Der Spiegel ist einer ganz heißen Sache auf der Spur: Verbraucher beschweren sich über steigende Preise. Die Russen sind da keine Ausnahme. Alles andere in dem Beitrag (Bezahlschranke) „Wenn der Krieg in den Supermarkt kommt“ ist allerdings ziemlich weit hergeholt und spekulativ.
Aber der Reihe nach: Die Gurkenpreise sind in Russland stark gestiegen. Neulich im Supermarkt habe ich nach Ansicht eines Preisschildes für Gurken kurzfristig die Pläne fürs Abendessen umgeworfen, mich umentschieden und statt einer Salatgurke eine Ananas gekauft, denn der Kilopreis war günstiger. Dass die Ananas letztlich dann doch mehr gekostet hat als eine Salatgurke, versteht sich von selbst. Eine Ananas wiegt einfach mehr als eine Gurke. Ein bisschen Selbstbetrug aus Genussgründen ist aber erlaubt.
Ja, die Gurkenpreise sind derzeit hoch in Russland. Was allerdings der deutsche Blätterwald aus dieser Information macht, ist Unsinn. Wie der Spiegel stellt auch die BILD-Zeitung unter der Überschrift „Gurken-Wut in Russland” eine Verbindung zwischen hohen Gurkenpreisen und Ukraine-Krieg her. Ebenso haben sich der Stern, der Tagesspiegel und viele andere des russischen Gurkenproblems angenommen. Die Berichte lauten alle ähnlich. Die Quintessenz: Der Krieg macht in Russland alles teurer, der Lebensstandard der Russen sinkt kriegsbedingt.

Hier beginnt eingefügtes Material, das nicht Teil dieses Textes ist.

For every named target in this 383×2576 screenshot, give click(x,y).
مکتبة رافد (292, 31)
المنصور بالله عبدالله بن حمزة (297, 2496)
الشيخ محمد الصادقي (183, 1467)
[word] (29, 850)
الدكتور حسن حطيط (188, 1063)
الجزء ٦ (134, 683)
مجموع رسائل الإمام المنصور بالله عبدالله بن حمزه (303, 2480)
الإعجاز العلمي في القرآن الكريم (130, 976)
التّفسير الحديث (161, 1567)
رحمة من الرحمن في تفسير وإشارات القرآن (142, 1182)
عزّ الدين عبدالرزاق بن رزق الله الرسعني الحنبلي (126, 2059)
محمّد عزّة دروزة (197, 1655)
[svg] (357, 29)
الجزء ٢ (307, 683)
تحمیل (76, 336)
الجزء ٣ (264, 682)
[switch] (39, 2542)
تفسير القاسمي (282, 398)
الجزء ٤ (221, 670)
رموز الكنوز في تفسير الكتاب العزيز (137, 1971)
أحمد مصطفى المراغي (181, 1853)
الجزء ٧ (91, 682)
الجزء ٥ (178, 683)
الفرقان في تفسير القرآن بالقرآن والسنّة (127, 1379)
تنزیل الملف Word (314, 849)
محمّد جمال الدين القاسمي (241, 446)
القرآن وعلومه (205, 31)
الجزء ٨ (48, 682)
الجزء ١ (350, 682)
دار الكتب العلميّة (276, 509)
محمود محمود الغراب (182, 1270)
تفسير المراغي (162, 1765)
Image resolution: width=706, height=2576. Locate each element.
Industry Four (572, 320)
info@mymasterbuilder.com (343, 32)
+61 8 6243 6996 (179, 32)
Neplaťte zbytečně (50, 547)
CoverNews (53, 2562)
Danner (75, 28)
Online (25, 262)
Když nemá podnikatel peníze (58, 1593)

Es lohnt sich, diese Berichte etwas genauer unter die Lupe zu nehmen, denn an ihnen lässt sich zeigen, wie Desinformation und Propaganda funktionieren. Was in diesen Berichten neben den hohen Gurkenpreisen noch stimmt, ist, dass in Russland zum ersten Januar die Mehrwertsteuer erhöht wurde. Sie beträgt nun 22 Prozent, allerdings nicht auf Lebensmittel. Diese Information wird den Lesern von Spiegel und Co. aber verschwiegen. Auf Lebensmittel gilt in Russland weiterhin der ermäßigte Mehrwertsteuersatz von zehn Prozent. Schon aus diesem Grund ist die Konstruktion „mit den hohen Gurkenpreisen finanziert Putin seinen Krieg in der Ukraine” bestenfalls fragwürdig.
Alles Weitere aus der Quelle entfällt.